Language matters because when we present ideas as old as civilization as though they were novel innovations, we may inadvertently be creating more hurdles to public acceptance of the flexibility and adaptability in placemaking that, prior to the suburban experiment, used to just be the default.

Consider the Duplex

My parents lived in a duplex in St. Paul, Minnesota, when I was born. My aunt owned the house and lived downstairs; we lived upstairs. My aunt got a rent check, my parents got plenty of babysitting help, and everybody won. Later we moved to a house in the same neighborhood that was next door to a duplex. A series of working-class families lived in it, gaining access to a great neighborhood where they could never have afforded to buy. Another duplex four doors down had a multigenerational family sharing it.

All of these people were just "my neighbors" and the duplexes in the neighborhood were just the duplexes. It never occurred to me that there was anything out of the ordinary to it.

All three of the duplexes I've described—along with others, and a few small apartment buildings nestled in the neighborhood—were "legally nonconforming uses." That is, they only get to exist because they predated the current zoning code and are grandfathered in. New ones just like them would be illegal to build.

But I didn't know that until I was an adult. And I'll bet most of my childhood neighbors don't know that. I'm sure they just haven't ever thought of it. Why would they?

It's funny to me to contrast that experience with the reaction of many homeowners who are told that their city is considering "ending single-family zoning" (or even scarier, "abolishing" it). They may have read in the New York Times or the Washington Post or their local paper about this growing national trend to upend residential zoning across whole cities or even states as a new, untested way to address long histories of exclusion and segregation.

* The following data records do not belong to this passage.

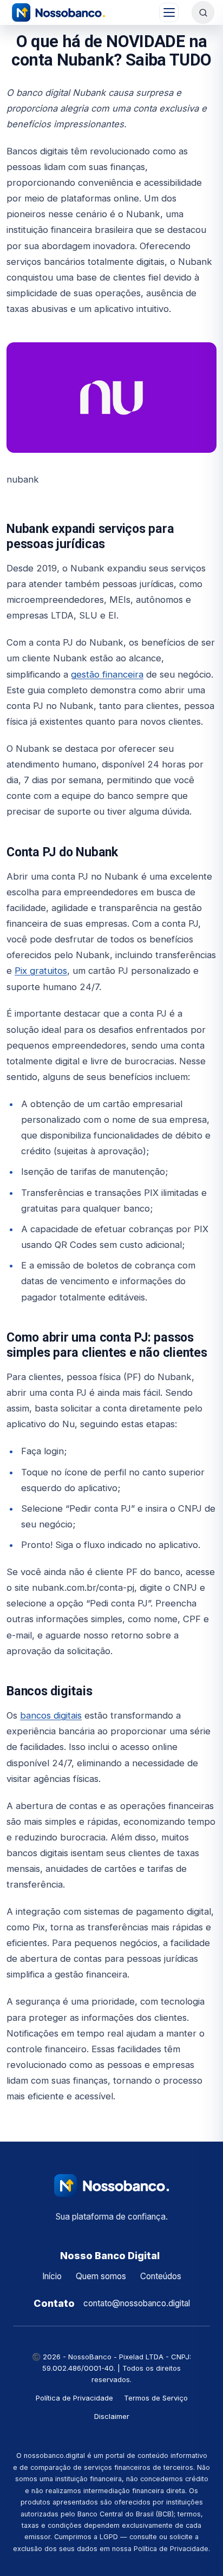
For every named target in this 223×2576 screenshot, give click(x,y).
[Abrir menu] (169, 12)
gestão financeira (107, 674)
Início (52, 2276)
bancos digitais (51, 1715)
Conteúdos (160, 2276)
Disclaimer (111, 2416)
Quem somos (101, 2276)
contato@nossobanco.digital (136, 2303)
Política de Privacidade (74, 2397)
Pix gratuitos (41, 970)
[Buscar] (203, 12)
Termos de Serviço (156, 2397)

The way we talk about it feels like an experiment. Almost nobody likes the idea of their neighborhood being a laboratory for some new idea cooked up by remote public-policy tinkerers. But almost nobody who actually lives next to an existing duplex or triplex or small apartment building thinks of that building as an experiment. It's just part of the fabric.

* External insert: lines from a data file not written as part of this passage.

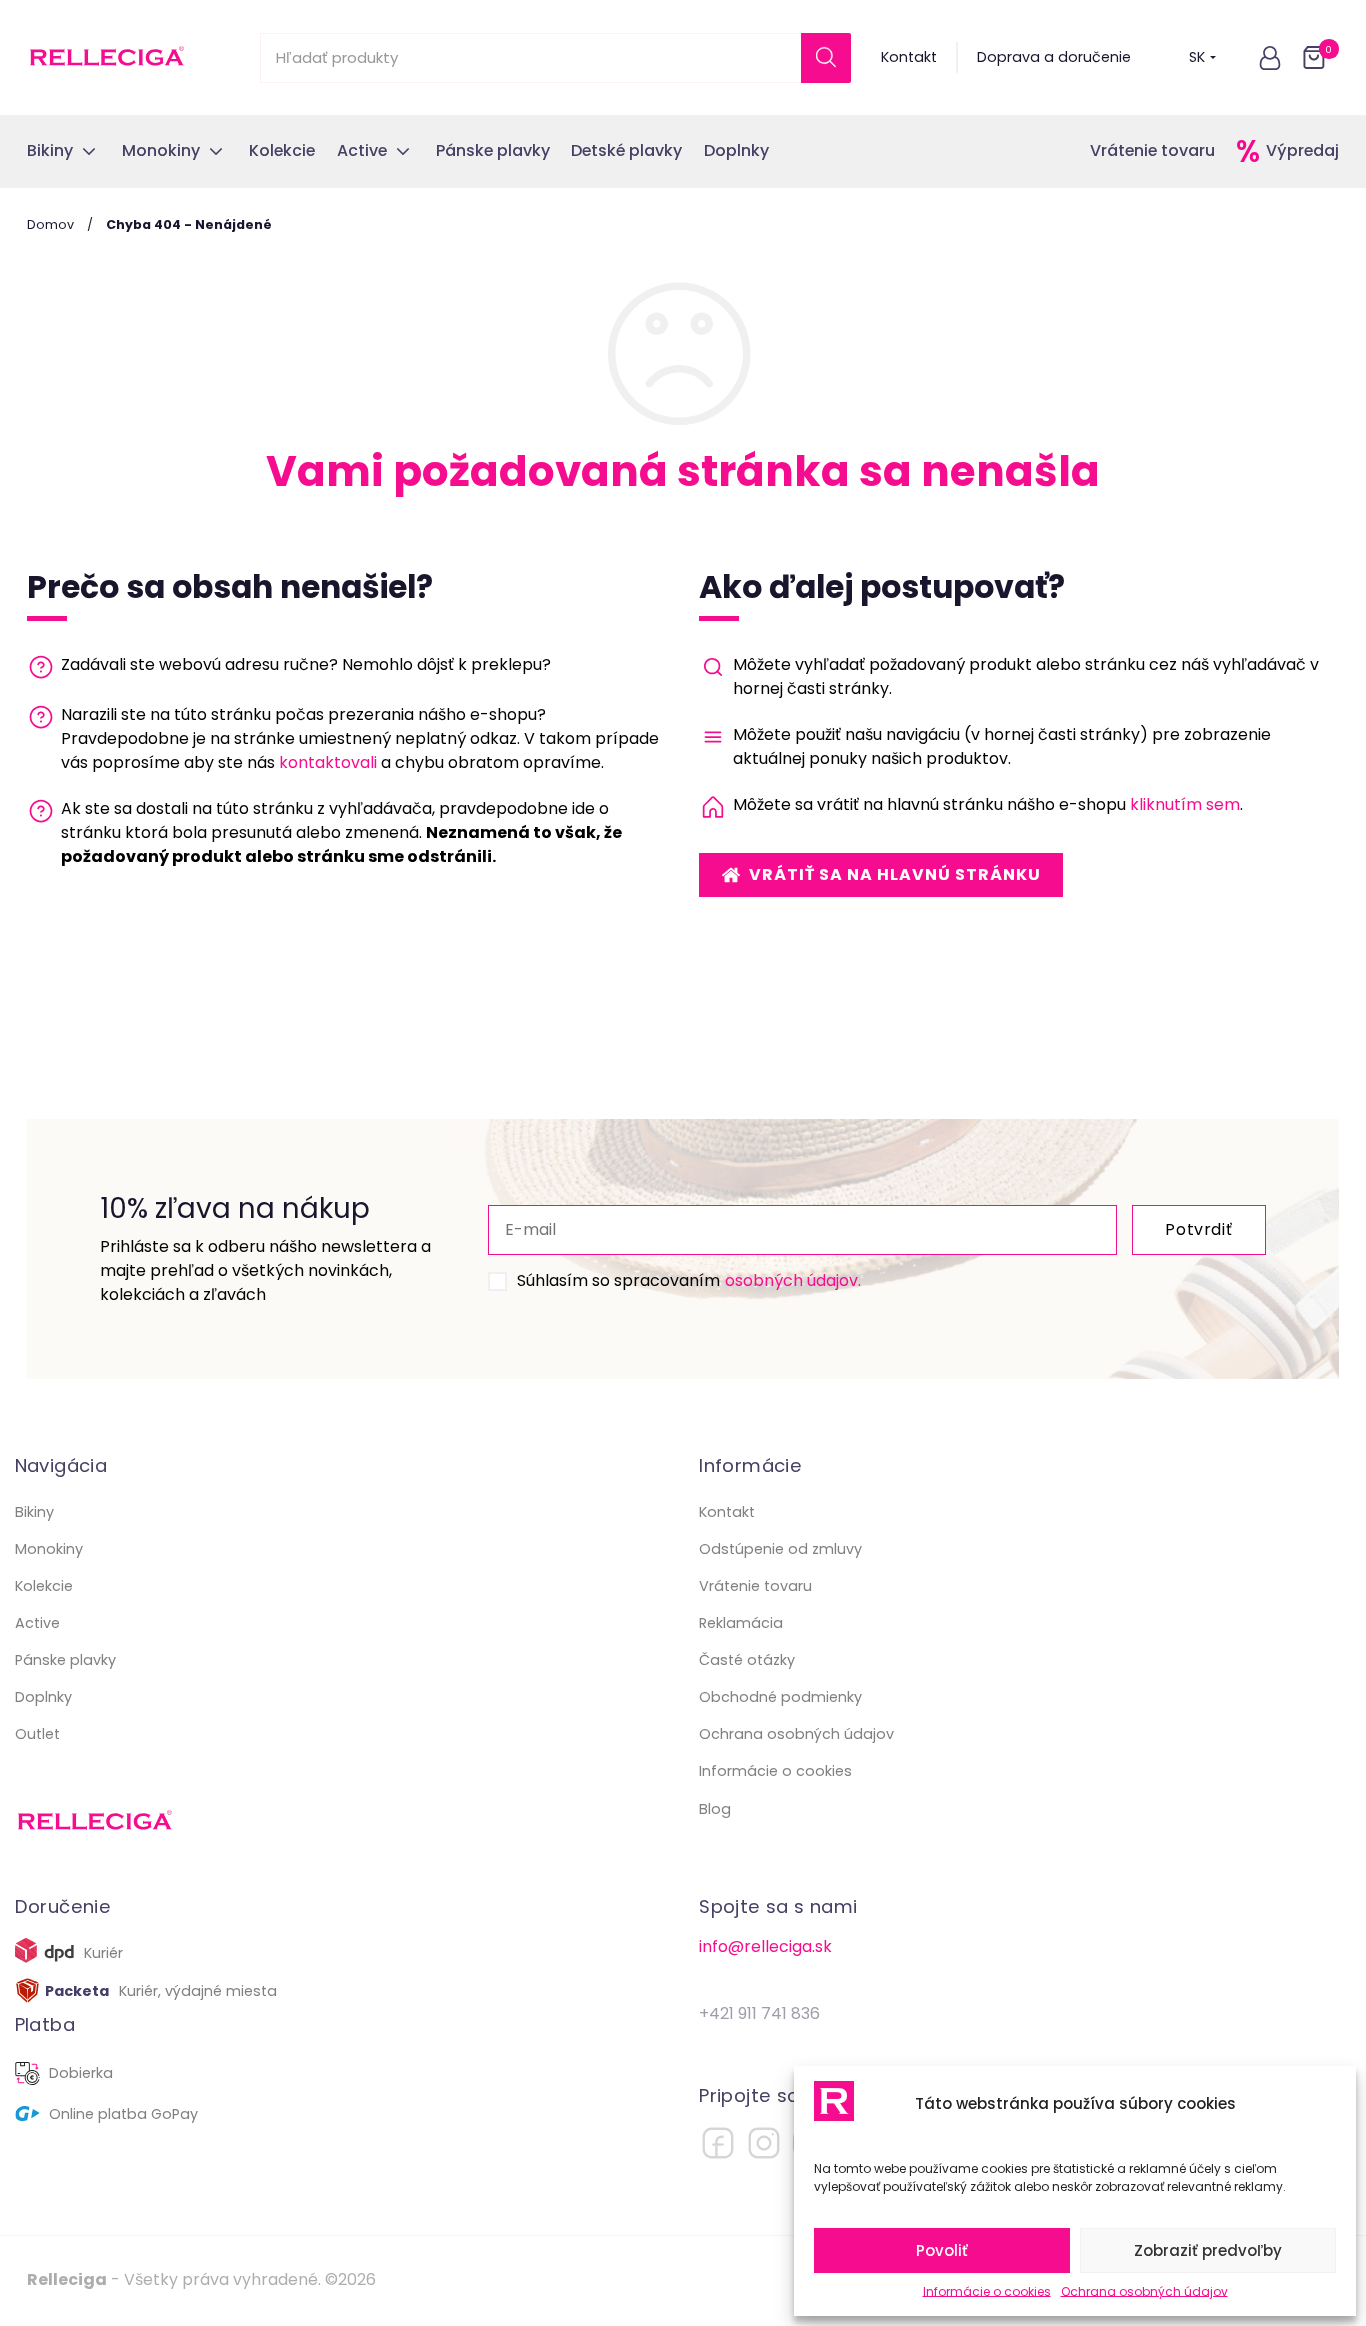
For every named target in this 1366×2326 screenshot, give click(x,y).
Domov (50, 224)
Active (37, 1623)
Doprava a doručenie (1054, 57)
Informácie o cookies (987, 2291)
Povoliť (942, 2250)
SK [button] (1197, 57)
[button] (1270, 58)
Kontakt (909, 57)
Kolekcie (44, 1586)
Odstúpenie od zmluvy (780, 1549)
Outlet (37, 1734)
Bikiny (34, 1512)
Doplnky (43, 1697)
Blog (715, 1809)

Plenty of places exist where we still see this variation in our neighborhoods, either because it's still allowed, or (more often) because it's not still allowed, but a bunch of "nonconforming" examples of it continue to exist. It's extremely common in Northeastern cities like Scranton, but even in a Midwestern city that was gridded and orderly and staid, I grew up around examples of it.

It’s fun in a city like Scranton to play “spot the duplex” in residential neighborhoods—you almost have to be walking to do it, because while driving you’ll never notice which houses are duplexes or triplexes and which are single-family homes. Or start counting mailboxes on houses; you might be surprised!

 
 

Most Americans are familiar with such neighborhoods. Even if you grew up in the most white-bread suburb, you've been to one or more such neighborhoods, where "ACUs" and "ADUs" and "house-scale multifamily structures" are unobtrusively sprinkled in. Maybe it was somewhere you visited a friend, or somewhere you vacationed. If you're not a person who thinks about zoning codes (that is, you're in the 99% who don't), I can almost guarantee you didn't even think twice about the little corner stores or granny flats you saw.

This should demonstrate to us how utterly nonthreatening the idea of allowing some apartments in neighborhoods, or allowing a little hair salon or law office or sandwich shop to operate out of somebody's house, ought to be.

But the rhetoric of innovation and cutting-edge problem solving in planning undermines all of that. It communicates to people that these, in fact, extremely tried-and-tested ideas are new and untested ones. As a result, many people who didn't study planning and don't think like planners can become convinced to fear the simple legalization of what, in fact, may already be all around them.

 

A “mixed-use building” in Scranton, presumably known to its non-planner neighbors as a “building.”